Latvian horror film The Man In the Orange Jacket takes home invasion to a new level. Well, maybe not new, but different that’s for sure. It’s not as gruesome as the French slasher Inside. This isn’t even as disturbing as Funny Games. But this, another feature film just a hair over an hour playing at Fantastic Fest, starts with a bang and certainly doesn’t waste any time getting to the killing.
The film is about a construction worker who kills the CEO and his wife in their Italian vacation home following a company-wide layoff. But once the so-called revenge has been extracted, things get quiet…a little too quiet. It’s then that Aik Karapetian turns down the heat to near bone-chilling levels. Truth be told, after the shocking intro there’s not a lot that happens in the middle of this mostly speechless 70 minute feature. The film is more of a surreal exercise in suspense than it is a straight-up horror flick.
Told in four chapters, all part of an apparent dream sequence, this slow descent into madness is layered well and builds even if nothing ever really happens. The killer is so taken by the lifestyle of his victims that he dresses in their clothes, drives their car, and even eats at their local restaurant. He seems to, uncomfortably and uneasily, have assumed the lavish woody estate, and taken comfort that its secluded location has helped him commit the perfect murder.
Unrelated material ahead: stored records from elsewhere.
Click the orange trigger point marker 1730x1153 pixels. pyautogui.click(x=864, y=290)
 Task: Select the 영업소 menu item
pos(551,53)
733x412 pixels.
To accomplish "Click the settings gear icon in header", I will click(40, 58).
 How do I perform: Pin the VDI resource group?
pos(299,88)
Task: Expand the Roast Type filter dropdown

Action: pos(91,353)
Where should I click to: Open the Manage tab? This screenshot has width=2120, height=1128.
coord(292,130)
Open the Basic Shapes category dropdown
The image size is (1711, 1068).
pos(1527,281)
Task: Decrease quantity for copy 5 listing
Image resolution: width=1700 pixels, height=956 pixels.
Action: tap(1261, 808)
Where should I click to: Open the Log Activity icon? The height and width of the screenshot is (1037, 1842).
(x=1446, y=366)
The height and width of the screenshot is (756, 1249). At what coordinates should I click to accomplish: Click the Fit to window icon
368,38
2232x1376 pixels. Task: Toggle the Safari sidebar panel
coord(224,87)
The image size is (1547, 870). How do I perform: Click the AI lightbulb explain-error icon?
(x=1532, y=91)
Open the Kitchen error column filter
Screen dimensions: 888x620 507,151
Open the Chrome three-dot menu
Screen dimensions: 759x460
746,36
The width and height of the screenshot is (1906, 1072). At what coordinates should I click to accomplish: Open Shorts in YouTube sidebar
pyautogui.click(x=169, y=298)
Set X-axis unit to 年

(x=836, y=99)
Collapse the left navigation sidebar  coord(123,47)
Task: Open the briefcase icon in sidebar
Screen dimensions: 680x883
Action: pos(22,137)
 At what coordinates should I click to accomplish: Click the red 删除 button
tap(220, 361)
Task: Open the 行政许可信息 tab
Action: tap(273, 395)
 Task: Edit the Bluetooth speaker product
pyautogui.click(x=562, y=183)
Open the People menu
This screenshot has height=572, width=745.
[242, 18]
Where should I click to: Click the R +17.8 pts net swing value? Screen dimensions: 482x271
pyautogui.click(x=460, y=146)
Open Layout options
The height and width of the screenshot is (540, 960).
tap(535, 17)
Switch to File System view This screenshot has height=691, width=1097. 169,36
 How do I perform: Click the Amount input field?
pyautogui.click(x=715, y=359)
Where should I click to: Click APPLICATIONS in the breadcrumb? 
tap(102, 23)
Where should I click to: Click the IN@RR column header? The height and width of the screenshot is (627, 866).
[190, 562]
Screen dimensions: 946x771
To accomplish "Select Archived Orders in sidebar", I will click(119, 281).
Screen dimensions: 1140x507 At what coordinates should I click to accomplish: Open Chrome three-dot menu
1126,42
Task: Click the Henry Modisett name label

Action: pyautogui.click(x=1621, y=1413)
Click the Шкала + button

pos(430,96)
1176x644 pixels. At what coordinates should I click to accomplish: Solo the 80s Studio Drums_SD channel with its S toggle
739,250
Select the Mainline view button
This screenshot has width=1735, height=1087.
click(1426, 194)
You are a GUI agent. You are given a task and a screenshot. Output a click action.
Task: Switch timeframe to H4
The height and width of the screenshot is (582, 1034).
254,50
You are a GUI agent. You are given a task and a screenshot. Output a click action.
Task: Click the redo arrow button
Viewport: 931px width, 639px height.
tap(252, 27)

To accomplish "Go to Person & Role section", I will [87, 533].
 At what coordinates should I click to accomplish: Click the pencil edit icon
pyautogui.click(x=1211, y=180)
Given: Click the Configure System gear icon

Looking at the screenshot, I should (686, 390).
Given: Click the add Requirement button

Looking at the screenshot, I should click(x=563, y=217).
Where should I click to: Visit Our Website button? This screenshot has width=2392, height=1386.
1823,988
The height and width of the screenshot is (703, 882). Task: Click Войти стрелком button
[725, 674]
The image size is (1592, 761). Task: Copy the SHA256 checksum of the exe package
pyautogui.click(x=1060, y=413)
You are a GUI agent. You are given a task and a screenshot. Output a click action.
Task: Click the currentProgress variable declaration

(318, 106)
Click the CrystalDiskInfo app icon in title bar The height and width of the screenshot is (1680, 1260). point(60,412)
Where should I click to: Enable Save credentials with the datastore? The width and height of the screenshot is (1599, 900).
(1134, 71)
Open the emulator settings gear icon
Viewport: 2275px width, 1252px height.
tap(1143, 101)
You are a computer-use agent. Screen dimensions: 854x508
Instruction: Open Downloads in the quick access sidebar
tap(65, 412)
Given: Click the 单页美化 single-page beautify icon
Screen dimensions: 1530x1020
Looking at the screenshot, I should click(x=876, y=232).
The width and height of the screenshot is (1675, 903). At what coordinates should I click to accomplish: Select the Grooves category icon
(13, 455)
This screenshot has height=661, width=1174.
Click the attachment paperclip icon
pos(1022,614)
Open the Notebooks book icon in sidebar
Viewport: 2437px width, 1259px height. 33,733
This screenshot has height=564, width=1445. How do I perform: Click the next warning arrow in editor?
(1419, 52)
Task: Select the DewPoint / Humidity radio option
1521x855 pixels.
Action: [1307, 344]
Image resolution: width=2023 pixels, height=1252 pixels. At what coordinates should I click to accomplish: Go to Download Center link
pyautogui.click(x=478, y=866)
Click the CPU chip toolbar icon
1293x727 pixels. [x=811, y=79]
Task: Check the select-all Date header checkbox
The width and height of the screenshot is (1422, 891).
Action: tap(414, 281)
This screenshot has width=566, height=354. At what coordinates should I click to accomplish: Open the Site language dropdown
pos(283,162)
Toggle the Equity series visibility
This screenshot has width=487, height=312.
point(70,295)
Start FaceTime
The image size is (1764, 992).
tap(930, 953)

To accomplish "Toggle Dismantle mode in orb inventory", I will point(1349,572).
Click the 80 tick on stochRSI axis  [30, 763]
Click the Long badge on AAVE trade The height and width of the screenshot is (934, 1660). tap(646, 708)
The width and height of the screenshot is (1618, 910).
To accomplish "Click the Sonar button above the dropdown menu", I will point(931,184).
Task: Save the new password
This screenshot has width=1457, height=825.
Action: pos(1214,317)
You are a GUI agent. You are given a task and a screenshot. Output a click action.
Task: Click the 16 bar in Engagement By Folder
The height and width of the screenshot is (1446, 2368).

He’s only person who knows they’re dead but soon his conscience (if that’s what explains the creepy visions he has) starts to eat at him.
This is the feature-length debut from Latvian director Aik Karapetian. With echoes of The Shining, and other slow-paced glimpses into someone coming apart from the inside, it offers a unique horror story focusing on themes of revenge, class struggle, guilt, and paranoia. It’s impressive how a house, with no one in it, can raise pulses when the tiniest sounds begins to echo through the endless hallways and countless rooms. This film is not horrific in a visual sense, but the stress is puts on the mind can be just as jarring as any jump scare. A creepy, location-based thriller gets the blood pumping, but it’s the spectral figures and nonsensical ending may leave many wanting something more fulfilling and less heady.
It has more in common (as far as pace and mood goes) with Ti West’s The House of the Devil or possibly even Nicolas Winding Refn’s Valhalla Rising than it does something like You’re Next. Yet it also has both the hair pulling tedium and the payoff of West and Refn’s respective titles. Again, not very much happens, but as isolation poisons The Man In the Orange Jacket to the point he becomes delusional, there’s this overbearing suspense that when this tension (or tedium) breaks, it’s like someone has opened the floodgates.
Karapetian’s film is an interesting exercise, but because of the unique narrative structure and the prolonged moments of mood, mood and more mood, it becomes a bit of a bore. Because it is so ambiguous, one might do better to not read the synopsis and go in blind. That might make it more fun, or taxing, trying to figure out what the film is really about knowing nothing about it. The film comes off uneven, and half-baked which is disappointing. But hey, it’s ambitious for Karapetian’s first film, so there should be points awarded for trying something different. That said, is it too much to want a more satisfying resolution?